● Activity:
Retype all the records below exactly as they are, with no image carried over.

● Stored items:
* * *

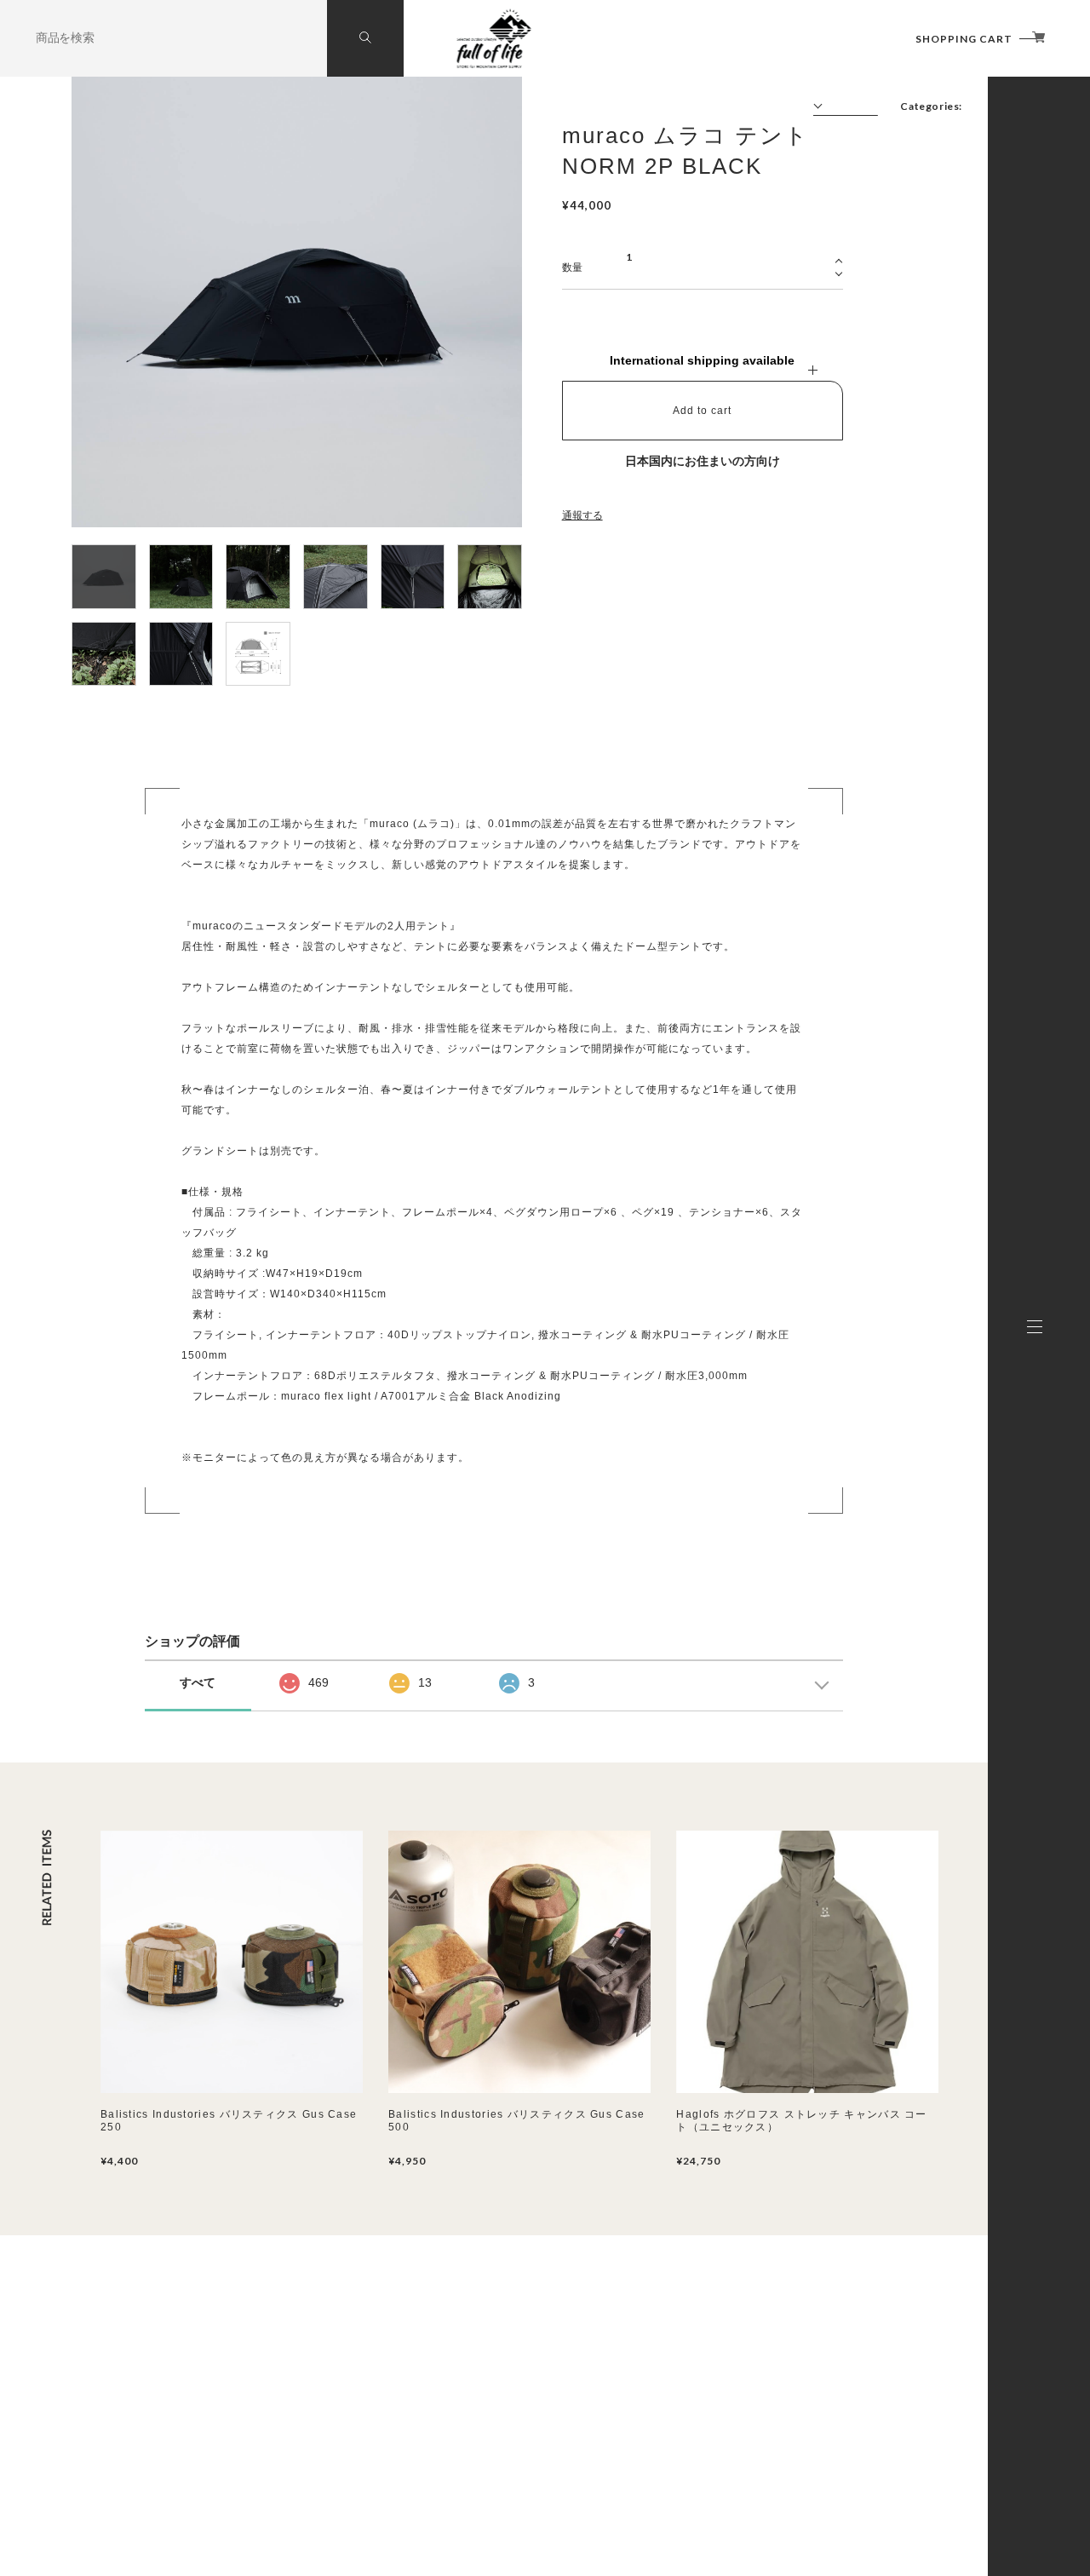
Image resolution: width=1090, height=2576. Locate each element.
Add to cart (702, 411)
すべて (197, 1682)
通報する (582, 515)
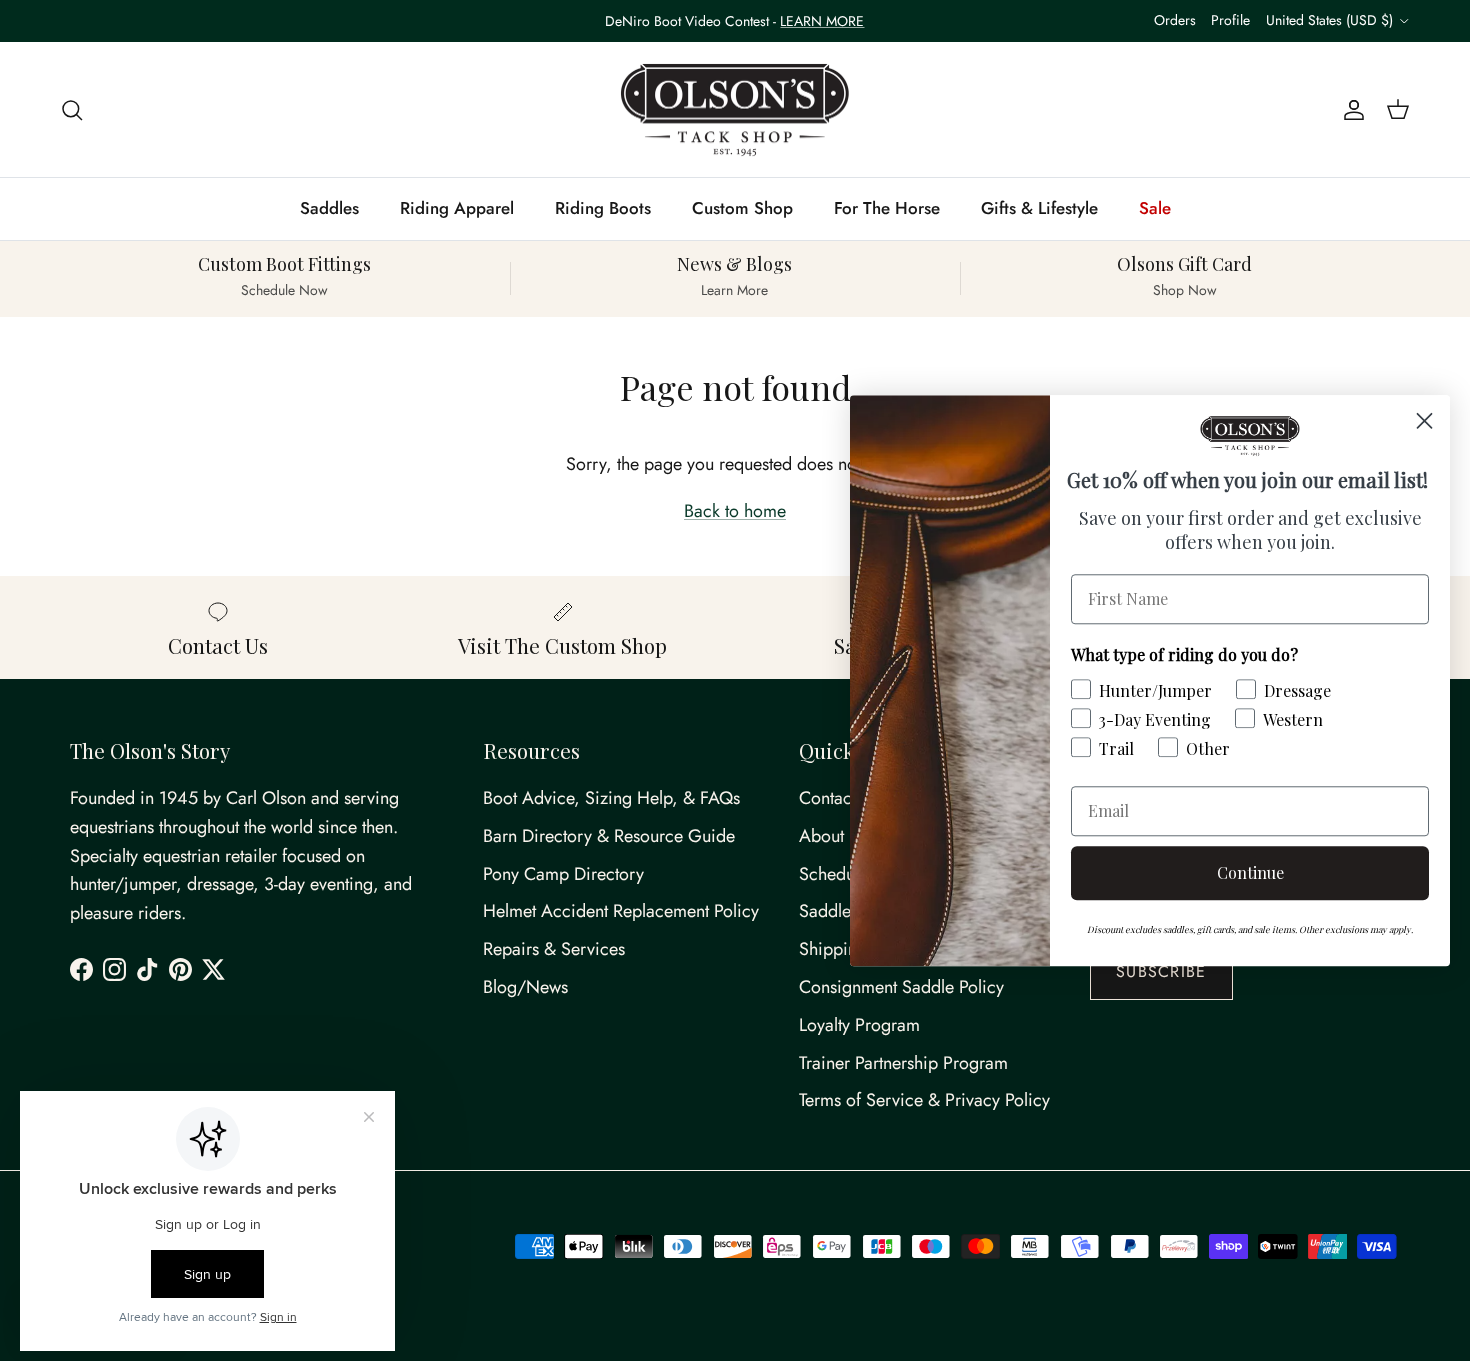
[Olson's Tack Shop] (735, 110)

* * *

● Response to the task:
Image resolution: width=1090, height=2576. Locate each element.
Add to cart (702, 411)
すべて (197, 1682)
通報する (582, 515)
[Olson's Tack Shop] (735, 110)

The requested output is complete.